Render the lines of the items from the line with "The width and height of the screenshot is (365, 273)." up to and including the line with "Click the Austin, United" as a Markdown table. Use the columns Row, holding each line's number, and Line, holding the line itself, and omit blank lines.

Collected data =
════
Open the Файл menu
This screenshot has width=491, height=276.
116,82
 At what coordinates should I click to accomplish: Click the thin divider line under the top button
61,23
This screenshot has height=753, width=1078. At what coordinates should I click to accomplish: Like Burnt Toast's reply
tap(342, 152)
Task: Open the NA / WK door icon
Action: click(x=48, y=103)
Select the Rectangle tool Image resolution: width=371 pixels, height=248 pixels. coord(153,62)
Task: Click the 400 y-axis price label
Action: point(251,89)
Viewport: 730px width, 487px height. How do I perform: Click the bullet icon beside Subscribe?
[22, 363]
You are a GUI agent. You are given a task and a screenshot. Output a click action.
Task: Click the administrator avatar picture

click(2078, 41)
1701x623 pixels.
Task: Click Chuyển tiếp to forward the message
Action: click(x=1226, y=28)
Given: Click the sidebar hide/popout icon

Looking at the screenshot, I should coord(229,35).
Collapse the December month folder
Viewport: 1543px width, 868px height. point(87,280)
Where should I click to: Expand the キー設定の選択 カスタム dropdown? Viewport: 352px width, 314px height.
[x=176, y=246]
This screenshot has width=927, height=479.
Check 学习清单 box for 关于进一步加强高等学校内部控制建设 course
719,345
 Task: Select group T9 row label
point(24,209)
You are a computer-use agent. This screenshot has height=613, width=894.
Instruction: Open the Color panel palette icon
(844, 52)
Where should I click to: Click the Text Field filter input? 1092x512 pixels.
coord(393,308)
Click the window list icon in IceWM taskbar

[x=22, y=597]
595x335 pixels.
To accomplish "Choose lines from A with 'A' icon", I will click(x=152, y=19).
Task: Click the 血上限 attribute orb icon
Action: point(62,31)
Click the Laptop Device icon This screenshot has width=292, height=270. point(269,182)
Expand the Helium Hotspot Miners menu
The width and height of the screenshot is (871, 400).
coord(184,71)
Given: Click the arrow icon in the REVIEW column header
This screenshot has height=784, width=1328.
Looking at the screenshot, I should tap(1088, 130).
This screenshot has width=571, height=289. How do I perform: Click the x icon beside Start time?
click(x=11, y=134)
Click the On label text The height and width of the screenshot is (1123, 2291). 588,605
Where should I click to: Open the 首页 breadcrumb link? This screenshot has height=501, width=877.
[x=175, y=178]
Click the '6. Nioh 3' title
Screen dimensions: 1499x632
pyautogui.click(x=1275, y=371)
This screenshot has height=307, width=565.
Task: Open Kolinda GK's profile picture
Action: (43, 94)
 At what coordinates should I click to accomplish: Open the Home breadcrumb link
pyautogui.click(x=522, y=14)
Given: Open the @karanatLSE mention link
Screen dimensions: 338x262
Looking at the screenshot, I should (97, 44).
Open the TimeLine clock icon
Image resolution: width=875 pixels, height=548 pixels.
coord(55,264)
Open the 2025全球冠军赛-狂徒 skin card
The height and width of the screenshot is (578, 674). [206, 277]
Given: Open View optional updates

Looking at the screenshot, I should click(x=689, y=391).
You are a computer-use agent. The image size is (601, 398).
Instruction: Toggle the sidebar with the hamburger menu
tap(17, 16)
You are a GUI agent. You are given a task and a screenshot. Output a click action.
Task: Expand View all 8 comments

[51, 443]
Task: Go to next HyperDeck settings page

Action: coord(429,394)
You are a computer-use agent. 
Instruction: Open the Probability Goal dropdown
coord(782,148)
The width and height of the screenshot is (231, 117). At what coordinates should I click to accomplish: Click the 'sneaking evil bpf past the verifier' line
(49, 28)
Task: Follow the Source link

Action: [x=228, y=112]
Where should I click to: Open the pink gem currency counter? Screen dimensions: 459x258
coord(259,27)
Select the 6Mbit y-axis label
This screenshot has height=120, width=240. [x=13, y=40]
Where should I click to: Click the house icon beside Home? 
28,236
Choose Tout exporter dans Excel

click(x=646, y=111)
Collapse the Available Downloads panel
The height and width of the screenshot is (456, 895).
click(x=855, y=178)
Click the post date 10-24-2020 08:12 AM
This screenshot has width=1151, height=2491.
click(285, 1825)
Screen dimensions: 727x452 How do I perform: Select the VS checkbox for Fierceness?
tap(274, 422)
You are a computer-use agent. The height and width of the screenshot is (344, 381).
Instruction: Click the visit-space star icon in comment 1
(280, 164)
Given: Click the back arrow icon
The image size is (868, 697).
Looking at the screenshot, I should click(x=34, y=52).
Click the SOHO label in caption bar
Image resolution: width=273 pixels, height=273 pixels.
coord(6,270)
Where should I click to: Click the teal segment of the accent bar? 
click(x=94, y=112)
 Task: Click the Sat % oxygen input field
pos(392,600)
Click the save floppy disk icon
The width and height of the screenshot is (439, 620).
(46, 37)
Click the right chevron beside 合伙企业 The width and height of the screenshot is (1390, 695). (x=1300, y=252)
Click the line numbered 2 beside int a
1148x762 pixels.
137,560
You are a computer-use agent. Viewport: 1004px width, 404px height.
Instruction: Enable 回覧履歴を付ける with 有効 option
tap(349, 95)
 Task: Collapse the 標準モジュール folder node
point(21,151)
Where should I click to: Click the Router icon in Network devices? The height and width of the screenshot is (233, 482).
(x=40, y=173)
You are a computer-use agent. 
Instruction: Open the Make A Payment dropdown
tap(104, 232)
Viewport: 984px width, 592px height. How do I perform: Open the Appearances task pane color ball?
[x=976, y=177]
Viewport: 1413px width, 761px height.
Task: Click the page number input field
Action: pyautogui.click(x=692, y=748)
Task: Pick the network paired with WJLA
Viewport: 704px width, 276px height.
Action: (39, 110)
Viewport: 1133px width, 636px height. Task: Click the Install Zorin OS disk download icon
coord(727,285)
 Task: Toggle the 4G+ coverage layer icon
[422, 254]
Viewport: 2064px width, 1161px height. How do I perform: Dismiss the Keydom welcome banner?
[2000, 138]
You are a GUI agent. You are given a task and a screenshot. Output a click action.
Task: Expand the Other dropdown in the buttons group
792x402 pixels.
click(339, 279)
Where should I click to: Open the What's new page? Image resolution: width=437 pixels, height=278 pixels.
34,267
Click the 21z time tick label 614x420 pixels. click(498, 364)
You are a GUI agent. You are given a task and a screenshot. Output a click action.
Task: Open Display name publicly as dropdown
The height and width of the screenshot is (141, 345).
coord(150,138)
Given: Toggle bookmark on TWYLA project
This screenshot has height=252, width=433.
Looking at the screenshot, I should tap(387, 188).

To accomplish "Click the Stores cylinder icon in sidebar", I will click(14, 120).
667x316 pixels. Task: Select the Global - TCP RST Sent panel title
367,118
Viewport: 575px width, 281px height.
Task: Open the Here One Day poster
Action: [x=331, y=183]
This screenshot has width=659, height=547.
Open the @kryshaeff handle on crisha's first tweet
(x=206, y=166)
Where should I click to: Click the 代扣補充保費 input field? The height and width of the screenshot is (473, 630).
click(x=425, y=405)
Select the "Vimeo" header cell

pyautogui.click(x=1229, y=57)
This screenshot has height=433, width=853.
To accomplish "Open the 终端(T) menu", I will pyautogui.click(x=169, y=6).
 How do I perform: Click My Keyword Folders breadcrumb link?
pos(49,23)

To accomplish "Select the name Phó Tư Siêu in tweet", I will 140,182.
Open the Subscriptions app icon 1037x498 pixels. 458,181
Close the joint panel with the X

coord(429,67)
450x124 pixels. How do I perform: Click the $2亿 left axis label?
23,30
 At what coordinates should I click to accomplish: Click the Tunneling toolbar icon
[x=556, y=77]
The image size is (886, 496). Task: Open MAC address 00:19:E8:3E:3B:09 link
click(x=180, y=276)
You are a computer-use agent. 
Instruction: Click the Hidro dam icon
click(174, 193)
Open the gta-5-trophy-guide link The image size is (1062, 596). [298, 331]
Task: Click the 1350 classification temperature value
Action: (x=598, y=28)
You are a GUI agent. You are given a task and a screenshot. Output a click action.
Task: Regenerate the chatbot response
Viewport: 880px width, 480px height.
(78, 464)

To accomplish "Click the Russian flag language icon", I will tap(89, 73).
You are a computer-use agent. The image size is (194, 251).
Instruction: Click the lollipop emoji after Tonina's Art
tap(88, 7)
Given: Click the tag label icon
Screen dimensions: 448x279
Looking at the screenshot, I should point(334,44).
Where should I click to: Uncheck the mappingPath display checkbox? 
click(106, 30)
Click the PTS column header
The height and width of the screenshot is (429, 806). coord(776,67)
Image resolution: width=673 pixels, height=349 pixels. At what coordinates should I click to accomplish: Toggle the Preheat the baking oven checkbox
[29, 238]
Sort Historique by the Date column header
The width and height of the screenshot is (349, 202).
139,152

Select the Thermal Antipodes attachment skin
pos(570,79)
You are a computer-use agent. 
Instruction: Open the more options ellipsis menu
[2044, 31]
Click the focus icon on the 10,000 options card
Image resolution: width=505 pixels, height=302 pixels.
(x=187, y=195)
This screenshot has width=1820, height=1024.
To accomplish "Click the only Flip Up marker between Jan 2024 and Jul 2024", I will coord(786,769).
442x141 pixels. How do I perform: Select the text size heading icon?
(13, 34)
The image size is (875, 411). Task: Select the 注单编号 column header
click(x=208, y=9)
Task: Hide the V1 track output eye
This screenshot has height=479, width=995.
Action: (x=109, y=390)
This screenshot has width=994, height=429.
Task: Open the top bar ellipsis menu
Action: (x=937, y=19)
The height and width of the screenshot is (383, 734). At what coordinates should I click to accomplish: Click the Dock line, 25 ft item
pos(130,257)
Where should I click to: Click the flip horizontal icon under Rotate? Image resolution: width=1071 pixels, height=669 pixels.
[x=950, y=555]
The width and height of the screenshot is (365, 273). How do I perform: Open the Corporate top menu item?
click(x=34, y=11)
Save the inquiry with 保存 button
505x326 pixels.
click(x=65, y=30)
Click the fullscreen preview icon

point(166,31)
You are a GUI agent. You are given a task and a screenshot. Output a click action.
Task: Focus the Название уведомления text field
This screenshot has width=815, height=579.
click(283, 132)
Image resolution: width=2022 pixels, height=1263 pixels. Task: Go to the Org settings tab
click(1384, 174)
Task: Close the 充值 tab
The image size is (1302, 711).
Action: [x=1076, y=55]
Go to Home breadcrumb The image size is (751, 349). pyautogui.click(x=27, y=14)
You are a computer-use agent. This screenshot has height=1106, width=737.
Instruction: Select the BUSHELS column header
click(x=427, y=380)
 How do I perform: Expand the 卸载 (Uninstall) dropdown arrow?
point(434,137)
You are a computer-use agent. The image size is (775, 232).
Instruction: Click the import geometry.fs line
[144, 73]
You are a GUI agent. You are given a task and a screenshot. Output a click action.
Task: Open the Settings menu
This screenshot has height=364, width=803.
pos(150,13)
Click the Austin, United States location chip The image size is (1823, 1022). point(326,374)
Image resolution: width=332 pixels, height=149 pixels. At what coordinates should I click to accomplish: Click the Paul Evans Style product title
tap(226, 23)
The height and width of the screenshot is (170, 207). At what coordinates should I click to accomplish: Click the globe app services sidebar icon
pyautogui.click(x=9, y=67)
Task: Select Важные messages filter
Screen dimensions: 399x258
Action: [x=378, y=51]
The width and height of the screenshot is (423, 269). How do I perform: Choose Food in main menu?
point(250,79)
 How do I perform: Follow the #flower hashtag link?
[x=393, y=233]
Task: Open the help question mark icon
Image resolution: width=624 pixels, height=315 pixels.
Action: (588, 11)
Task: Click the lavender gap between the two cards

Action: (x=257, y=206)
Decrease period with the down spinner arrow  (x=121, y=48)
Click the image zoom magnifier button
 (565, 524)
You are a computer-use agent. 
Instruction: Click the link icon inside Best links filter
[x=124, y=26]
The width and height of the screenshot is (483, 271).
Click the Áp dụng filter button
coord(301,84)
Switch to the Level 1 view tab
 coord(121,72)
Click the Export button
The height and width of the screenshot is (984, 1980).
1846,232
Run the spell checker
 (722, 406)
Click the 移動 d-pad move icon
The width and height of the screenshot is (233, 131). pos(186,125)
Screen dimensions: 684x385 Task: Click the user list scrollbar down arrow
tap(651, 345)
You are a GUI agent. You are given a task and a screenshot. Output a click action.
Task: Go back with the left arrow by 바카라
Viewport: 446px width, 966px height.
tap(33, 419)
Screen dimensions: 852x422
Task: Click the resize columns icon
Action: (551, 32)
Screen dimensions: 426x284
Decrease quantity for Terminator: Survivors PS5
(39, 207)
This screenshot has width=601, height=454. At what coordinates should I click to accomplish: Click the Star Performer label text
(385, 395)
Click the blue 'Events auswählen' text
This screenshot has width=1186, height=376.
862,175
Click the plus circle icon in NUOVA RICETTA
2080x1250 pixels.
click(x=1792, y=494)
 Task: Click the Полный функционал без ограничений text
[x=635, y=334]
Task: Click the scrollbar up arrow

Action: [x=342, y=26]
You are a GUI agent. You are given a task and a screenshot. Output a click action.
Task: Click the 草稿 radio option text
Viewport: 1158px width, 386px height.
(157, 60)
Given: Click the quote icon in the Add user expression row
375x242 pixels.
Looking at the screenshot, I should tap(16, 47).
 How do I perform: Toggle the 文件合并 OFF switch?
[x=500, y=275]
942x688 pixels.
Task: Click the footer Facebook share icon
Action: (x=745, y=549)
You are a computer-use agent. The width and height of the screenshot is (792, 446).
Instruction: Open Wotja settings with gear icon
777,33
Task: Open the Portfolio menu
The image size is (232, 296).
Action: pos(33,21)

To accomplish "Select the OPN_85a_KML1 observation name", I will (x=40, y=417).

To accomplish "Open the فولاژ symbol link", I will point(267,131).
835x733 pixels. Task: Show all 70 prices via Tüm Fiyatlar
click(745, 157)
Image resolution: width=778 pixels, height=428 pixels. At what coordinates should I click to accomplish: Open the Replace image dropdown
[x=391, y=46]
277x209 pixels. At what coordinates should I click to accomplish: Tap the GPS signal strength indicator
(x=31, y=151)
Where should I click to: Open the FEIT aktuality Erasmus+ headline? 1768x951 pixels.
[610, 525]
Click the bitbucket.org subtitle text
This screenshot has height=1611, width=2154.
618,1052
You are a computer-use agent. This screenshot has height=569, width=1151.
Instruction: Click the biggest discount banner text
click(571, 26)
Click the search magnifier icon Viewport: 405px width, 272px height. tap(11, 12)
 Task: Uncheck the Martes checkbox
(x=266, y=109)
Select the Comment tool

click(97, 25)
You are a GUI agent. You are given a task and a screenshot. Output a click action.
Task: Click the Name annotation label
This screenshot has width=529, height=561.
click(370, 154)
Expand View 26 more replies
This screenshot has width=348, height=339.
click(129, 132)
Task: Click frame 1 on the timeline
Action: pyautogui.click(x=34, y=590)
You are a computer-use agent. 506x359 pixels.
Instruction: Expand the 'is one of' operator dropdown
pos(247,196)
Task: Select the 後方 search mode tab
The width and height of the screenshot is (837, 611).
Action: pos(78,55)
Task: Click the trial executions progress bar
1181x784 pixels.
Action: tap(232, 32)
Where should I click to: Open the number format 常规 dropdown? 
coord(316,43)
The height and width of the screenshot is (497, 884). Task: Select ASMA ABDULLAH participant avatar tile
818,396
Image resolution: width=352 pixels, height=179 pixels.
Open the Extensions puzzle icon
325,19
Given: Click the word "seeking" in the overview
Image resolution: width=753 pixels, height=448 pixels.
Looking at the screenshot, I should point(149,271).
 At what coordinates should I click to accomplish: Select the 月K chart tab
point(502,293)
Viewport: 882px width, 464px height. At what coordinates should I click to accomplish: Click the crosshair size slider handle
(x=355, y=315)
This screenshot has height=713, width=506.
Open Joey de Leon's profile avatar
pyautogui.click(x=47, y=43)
════
RESPONSE TO THIS EXERCISE =
| Row | Line |
|---|---|
| 1 | The width and height of the screenshot is (365, 273). How do I perform: Open the Corporate top menu item? |
| 2 | click(x=34, y=11) |
| 3 | Save the inquiry with 保存 button |
| 4 | 505x326 pixels. |
| 5 | click(x=65, y=30) |
| 6 | Click the fullscreen preview icon |
| 7 | point(166,31) |
| 8 | You are a GUI agent. You are given a task and a screenshot. Output a click action. |
| 9 | Task: Focus the Название уведомления text field |
| 10 | This screenshot has width=815, height=579. |
| 11 | click(283, 132) |
| 12 | Image resolution: width=2022 pixels, height=1263 pixels. Task: Go to the Org settings tab |
| 13 | click(1384, 174) |
| 14 | Task: Close the 充值 tab |
| 15 | The image size is (1302, 711). |
| 16 | Action: [x=1076, y=55] |
| 17 | Go to Home breadcrumb The image size is (751, 349). pyautogui.click(x=27, y=14) |
| 18 | You are a computer-use agent. This screenshot has height=1106, width=737. |
| 19 | Instruction: Select the BUSHELS column header |
| 20 | click(x=427, y=380) |
| 21 |  How do I perform: Expand the 卸载 (Uninstall) dropdown arrow? |
| 22 | point(434,137) |
| 23 | You are a computer-use agent. The image size is (775, 232). |
| 24 | Instruction: Click the import geometry.fs line |
| 25 | [144, 73] |
| 26 | You are a GUI agent. You are given a task and a screenshot. Output a click action. |
| 27 | Task: Open the Settings menu |
| 28 | This screenshot has height=364, width=803. |
| 29 | pos(150,13) |
| 30 | Click the Austin, United States location chip The image size is (1823, 1022). point(326,374) |